Corynebacterium glutamicum is widely used for the biotechnological production of amino acids. Amino acid producing strains have been improved classically by mutagenesis and screening as well as in a rational manner using recombinant DNA technology. Metabolic flux analysis may be viewed as the first systems approach to C. glutamicum physiology since it combines isotope labeling data with metabolic network models of the biosynthetic and central metabolic pathways. However, only the complete genome sequence of C. glutamicum and post-genomics methods such as transcriptomics and proteomics have allowed characterizing metabolic and regulatory properties of this bacterium on a truly global level. Besides transcriptomics and proteomics, metabolomics and modeling approaches have now been established. Systems biology, which uses systematic genomic, proteomic and metabolomic technologies with the final aim of constructing comprehensive and predictive models of complex biological systems, is emerging for C. glutamicum. We will present current developments that advanced our insight into fundamental biology of C. glutamicum and that in the future will enable novel biotechnological applications for the improvement of amino acid production.

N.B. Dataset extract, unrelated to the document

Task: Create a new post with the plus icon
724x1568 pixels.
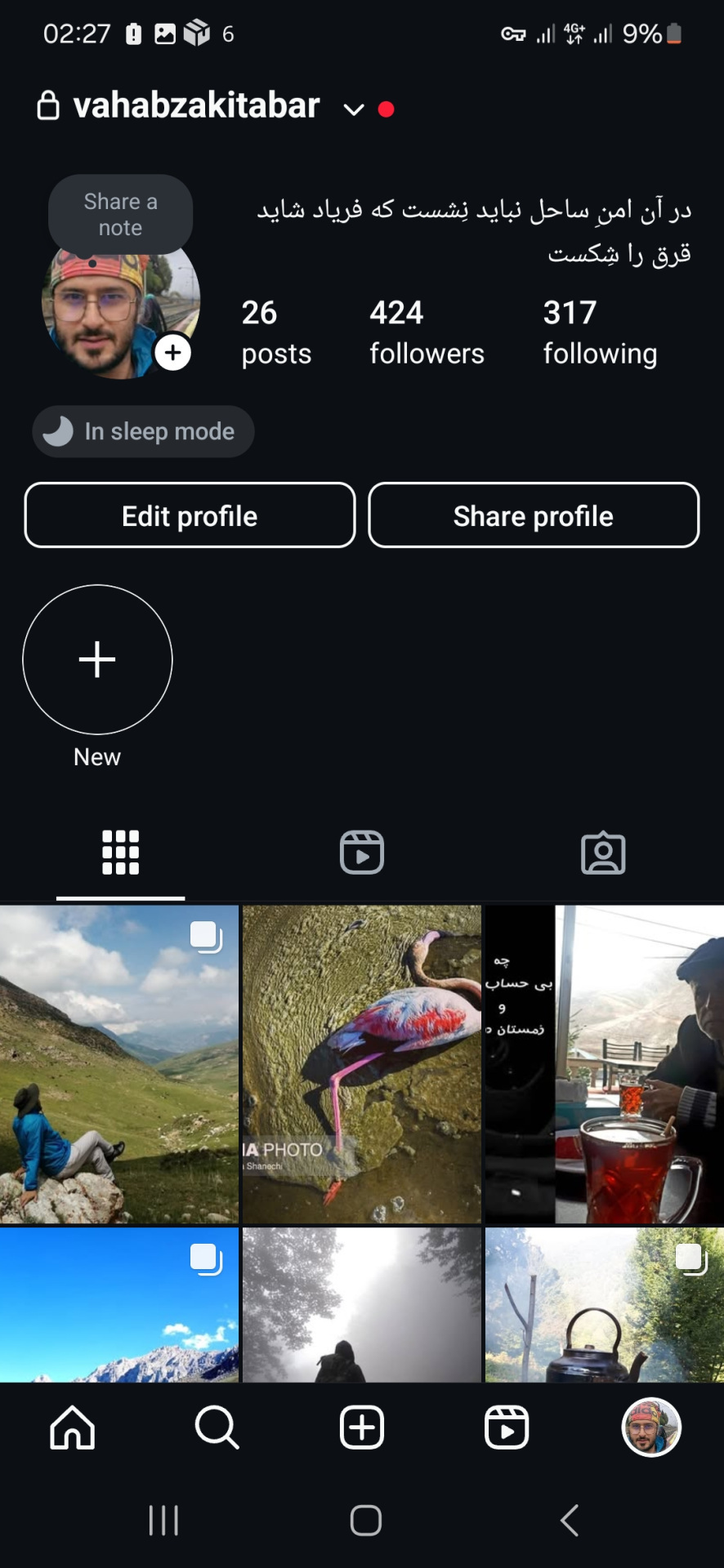Action: 362,1428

Accumulation of homolanthionine and activation of a novel pathway for isoleucine biosynthesis in Corynebacterium glutamicum McbR deletion strains

In the present work, the metabolic consequences of the deletion of the methionine and cysteine biosynthesis repressor protein (McbR) in Corynebacterium glutamicum, which releases almost all enzymes of methionine biosynthesis and sulfate assimilation from transcriptional regulation (D. A. Rey, A. Pühler, and J. Kalinowski, J. Biotechnol. 103:51-65, 2003), were studied. C. glutamicum ATCC 13032 DeltamcbR showed no overproduction of methionine. Metabolome analysis revealed drastic accumulation of a single metabolite, which was not present in the wild type. It was identified by isotopic labeling studies and gas chromatography/mass spectrometry as L-homolanthionine {S-[(3S)-3-amino-3-carboxypropyl]-L-homocysteine}. The accumulation of homolanthionine to an intracellular concentration of 130 mM in the DeltamcbR strain was accompanied by an elevated intracellular homocysteine level. It was shown that cystathionine-gamma-synthase (MetB) produced homolanthionine as a side reaction. MetB showed higher substrate affinity for cysteine (Km = 260 microM) than for homocysteine (Km = 540 microM). The cell is able to cleave homolanthionine at low rates via cystathionine-beta-lyase (MetC). This cleavage opens a novel threonine-independent pathway for isoleucine biosynthesis via 2-oxobutanoate formed by MetC. In fact, the deletion mutant exhibited an increased intracellular isoleucine level. Metabolic flux analysis of C. glutamicum DeltamcbR revealed that only 24% of the O-acetylhomoserine at the entry of the methionine pathway is utilized for methionine biosynthesis; the dominating fraction is either stored as homolanthionine or redirected towards the formation of isoleucine. Deletion of metB completely prevents homolanthionine accumulation, which is regarded as an important step in the development of C. glutamicum strains for biotechnological methionine production.